[<prev] [next>] [<thread-prev] [thread-next>] [day] [month] [year] [list]
Message-ID: <20230307173529.gi2crls7fktn6uox@apollo>
Date: Tue, 7 Mar 2023 18:35:29 +0100
From: Kumar Kartikeya Dwivedi <memxor@...il.com>
To: Alexei Starovoitov <alexei.starovoitov@...il.com>
Cc: Joanne Koong <joannelkoong@...il.com>, bpf <bpf@...r.kernel.org>,
Martin KaFai Lau <martin.lau@...nel.org>,
Andrii Nakryiko <andrii@...nel.org>,
Alexei Starovoitov <ast@...nel.org>,
Daniel Borkmann <daniel@...earbox.net>,
Network Development <netdev@...r.kernel.org>,
Toke Høiland-Jørgensen <toke@...nel.org>
Subject: Re: [PATCH v13 bpf-next 09/10] bpf: Add bpf_dynptr_slice and
bpf_dynptr_slice_rdwr
On Tue, Mar 07, 2023 at 04:45:14PM CET, Alexei Starovoitov wrote:
> On Tue, Mar 7, 2023 at 2:22 AM Kumar Kartikeya Dwivedi <memxor@...il.com> wrote:
> >
> > On Tue, Mar 07, 2023 at 03:23:25AM CET, Alexei Starovoitov wrote:
> > > On Sun, Mar 5, 2023 at 11:10 PM Kumar Kartikeya Dwivedi
> > > <memxor@...il.com> wrote:
> > > >
> > > > On Wed, Mar 01, 2023 at 04:49:52PM CET, Joanne Koong wrote:
> > > > > Two new kfuncs are added, bpf_dynptr_slice and bpf_dynptr_slice_rdwr.
> > > > > The user must pass in a buffer to store the contents of the data slice
> > > > > if a direct pointer to the data cannot be obtained.
> > > > >
> > > > > For skb and xdp type dynptrs, these two APIs are the only way to obtain
> > > > > a data slice. However, for other types of dynptrs, there is no
> > > > > difference between bpf_dynptr_slice(_rdwr) and bpf_dynptr_data.
> > > > >
> > > > > For skb type dynptrs, the data is copied into the user provided buffer
> > > > > if any of the data is not in the linear portion of the skb. For xdp type
> > > > > dynptrs, the data is copied into the user provided buffer if the data is
> > > > > between xdp frags.
> > > > >
> > > > > If the skb is cloned and a call to bpf_dynptr_data_rdwr is made, then
> > > > > the skb will be uncloned (see bpf_unclone_prologue()).
> > > > >
> > > > > Please note that any bpf_dynptr_write() automatically invalidates any prior
> > > > > data slices of the skb dynptr.

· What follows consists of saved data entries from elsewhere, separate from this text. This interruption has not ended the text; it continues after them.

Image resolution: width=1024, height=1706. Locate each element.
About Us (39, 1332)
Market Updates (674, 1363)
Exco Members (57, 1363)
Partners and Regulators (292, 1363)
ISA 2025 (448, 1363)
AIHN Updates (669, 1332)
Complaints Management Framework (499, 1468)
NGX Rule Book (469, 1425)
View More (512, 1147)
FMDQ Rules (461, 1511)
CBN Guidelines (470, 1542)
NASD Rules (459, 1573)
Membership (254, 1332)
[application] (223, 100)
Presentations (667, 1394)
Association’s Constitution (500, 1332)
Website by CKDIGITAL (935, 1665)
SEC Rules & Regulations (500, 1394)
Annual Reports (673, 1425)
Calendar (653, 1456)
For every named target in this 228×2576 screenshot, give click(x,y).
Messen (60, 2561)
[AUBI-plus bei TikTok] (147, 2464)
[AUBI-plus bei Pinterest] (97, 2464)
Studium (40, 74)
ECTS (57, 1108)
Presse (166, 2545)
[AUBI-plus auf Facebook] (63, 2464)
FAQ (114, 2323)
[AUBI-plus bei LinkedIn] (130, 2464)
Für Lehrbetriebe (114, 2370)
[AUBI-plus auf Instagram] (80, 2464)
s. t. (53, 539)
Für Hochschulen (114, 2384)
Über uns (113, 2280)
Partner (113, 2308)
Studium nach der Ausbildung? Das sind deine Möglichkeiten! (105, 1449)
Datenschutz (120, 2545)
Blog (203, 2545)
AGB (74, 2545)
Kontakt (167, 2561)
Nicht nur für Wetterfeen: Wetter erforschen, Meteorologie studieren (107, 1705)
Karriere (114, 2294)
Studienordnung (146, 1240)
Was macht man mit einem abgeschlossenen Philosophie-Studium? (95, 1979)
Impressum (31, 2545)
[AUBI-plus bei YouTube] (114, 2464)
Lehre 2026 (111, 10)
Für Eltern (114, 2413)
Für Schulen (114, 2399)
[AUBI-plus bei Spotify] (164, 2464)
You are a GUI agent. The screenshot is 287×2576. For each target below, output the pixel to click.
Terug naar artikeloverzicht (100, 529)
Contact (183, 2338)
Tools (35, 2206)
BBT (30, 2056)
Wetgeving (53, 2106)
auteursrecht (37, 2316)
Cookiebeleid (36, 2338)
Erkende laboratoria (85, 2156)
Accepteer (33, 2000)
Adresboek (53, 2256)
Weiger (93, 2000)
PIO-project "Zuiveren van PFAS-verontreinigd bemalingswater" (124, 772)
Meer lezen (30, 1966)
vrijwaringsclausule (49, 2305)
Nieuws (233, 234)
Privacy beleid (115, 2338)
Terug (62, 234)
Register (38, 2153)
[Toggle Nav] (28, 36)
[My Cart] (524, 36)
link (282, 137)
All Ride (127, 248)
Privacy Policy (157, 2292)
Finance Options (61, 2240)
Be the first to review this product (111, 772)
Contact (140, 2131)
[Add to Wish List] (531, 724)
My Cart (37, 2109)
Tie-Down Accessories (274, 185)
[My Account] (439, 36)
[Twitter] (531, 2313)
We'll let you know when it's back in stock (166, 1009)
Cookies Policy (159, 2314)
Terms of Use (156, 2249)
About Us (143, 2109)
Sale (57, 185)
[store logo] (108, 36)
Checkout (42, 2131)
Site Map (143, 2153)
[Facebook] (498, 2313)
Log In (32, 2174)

This is because the skb may be cloned or
> > > > > may need to pull its paged buffer into the head. As such, any
> > > > > bpf_dynptr_write() will automatically have its prior data slices
> > > > > invalidated, even if the write is to data in the skb head of an uncloned
> > > > > skb. Please note as well that any other helper calls that change the
> > > > > underlying packet buffer (eg bpf_skb_pull_data()) invalidates any data
> > > > > slices of the skb dynptr as well, for the same reasons.
> > > > >
> > > > > Signed-off-by: Joanne Koong <joannelkoong@...il.com>
> > > > > ---
> > > >
> > > > Sorry for chiming in late.
> > > >
> > > > I see one potential hole in bpf_dynptr_slice_rdwr. If the returned pointer is
> > > > actually pointing to the stack (but verified as a PTR_TO_MEM in verifier state),
> > > > we won't reflect changes to the stack state in the verifier for writes happening
> > > > through it.
> > > >
> > > > For the worst case scenario, this will basically allow overwriting values of
> > > > spilled pointers and doing arbitrary kernel memory reads/writes. This is only an
> > > > issue when bpf_dynptr_slice_rdwr at runtime returns a pointer to the supplied
> > > > buffer residing on program stack. To verify, by forcing the memcpy to buffer for
> > > > skb_header_pointer I was able to make it dereference a garbage value for
> > > > l4lb_all selftest.
> > > >
> > > > --- a/kernel/bpf/helpers.c
> > > > +++ b/kernel/bpf/helpers.c
> > > > @@ -2253,7 +2253,13 @@ __bpf_kfunc void *bpf_dynptr_slice(const struct bpf_dynptr_kern *ptr, u32 offset
> > > > case BPF_DYNPTR_TYPE_RINGBUF:
> > > > return ptr->data + ptr->offset + offset;
> > > > case BPF_DYNPTR_TYPE_SKB:
> > > > - return skb_header_pointer(ptr->data, ptr->offset + offset, len, buffer);
> > > > + {
> > > > + void *p = skb_header_pointer(ptr->data, ptr->offset + offset, len, buffer);
> > > > + if (p == buffer)
> > > > + return p;
> > > > + memcpy(buffer, p, len);
> > > > + return buffer;
> > > > + }
> > > >
> > > > --- a/tools/testing/selftests/bpf/progs/test_l4lb_noinline_dynptr.c
> > > > +++ b/tools/testing/selftests/bpf/progs/test_l4lb_noinline_dynptr.c
> > > > @@ -470,7 +470,10 @@ int balancer_ingress(struct __sk_buff *ctx)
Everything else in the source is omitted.